Caravaggio was a 17th century Italian Baroque painter. He led a stormy life filled with duels and deaths, fleeing from city to city to escape from justice. He died in 1610 in strange circumstances when he was trying to return to Rome. He created a new painting style that was to have a huge influence during the 17th century, known as Tenebrism. It consisted of using a new form of lighting, called chiaroscuro, or light-and-shade. Placed against black backgrounds, the figures are harshly lit by the light source, producing strong contrasts of light and shade.
The painter also abandoned the Renaissance ideals of beauty, and used sitters taken from the streets, such as beggars and prostitutes, so as to portray his figures as realistically as possible. He even had trouble with the Church, because he painted the death of the Virgin Mary using as his sitter a woman who had drowned in the Tiber river.

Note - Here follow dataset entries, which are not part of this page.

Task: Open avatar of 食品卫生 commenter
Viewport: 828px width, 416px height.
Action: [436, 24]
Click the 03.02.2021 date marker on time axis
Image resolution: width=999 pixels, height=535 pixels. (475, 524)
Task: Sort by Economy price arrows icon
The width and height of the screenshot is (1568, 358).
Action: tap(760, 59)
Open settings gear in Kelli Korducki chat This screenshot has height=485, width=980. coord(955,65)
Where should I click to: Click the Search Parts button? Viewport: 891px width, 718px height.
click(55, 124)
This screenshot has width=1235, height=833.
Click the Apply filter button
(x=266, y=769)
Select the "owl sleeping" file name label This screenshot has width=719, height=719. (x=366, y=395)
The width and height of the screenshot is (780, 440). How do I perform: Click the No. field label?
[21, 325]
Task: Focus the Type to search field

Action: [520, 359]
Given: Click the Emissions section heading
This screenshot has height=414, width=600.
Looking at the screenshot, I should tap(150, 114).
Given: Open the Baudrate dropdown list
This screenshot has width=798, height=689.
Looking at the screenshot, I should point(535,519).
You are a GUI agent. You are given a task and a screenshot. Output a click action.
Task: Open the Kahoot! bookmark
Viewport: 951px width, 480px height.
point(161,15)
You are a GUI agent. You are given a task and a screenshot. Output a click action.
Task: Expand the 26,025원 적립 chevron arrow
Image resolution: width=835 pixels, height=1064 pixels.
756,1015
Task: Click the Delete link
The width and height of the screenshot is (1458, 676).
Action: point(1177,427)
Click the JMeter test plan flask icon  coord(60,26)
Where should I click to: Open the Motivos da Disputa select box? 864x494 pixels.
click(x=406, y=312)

This is the only painting by Caravaggio the Prado possesses. It shows the victory of young David over the giant, Goliath, at the very moment when, after having toppled the giant, he ties up Goliath’s head to display it as a trophy. It is terribly realistic. The influence of Caravaggio can be seen in the work of Spanish painters such Ribalta and Ribera, although they are, fortunately, less dramatic.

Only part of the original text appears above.